» **Exercise objective**: Take the line containing "Given: Remove the 海报 tag using its X" in the listing below and copy it, along with every line after it, without alteration.

» **Records provided**:
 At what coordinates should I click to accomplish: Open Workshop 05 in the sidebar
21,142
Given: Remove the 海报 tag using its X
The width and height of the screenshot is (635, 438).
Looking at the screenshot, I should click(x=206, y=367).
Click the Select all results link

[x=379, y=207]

» **Task output**:
Given: Remove the 海报 tag using its X
The width and height of the screenshot is (635, 438).
Looking at the screenshot, I should click(x=206, y=367).
Click the Select all results link

[x=379, y=207]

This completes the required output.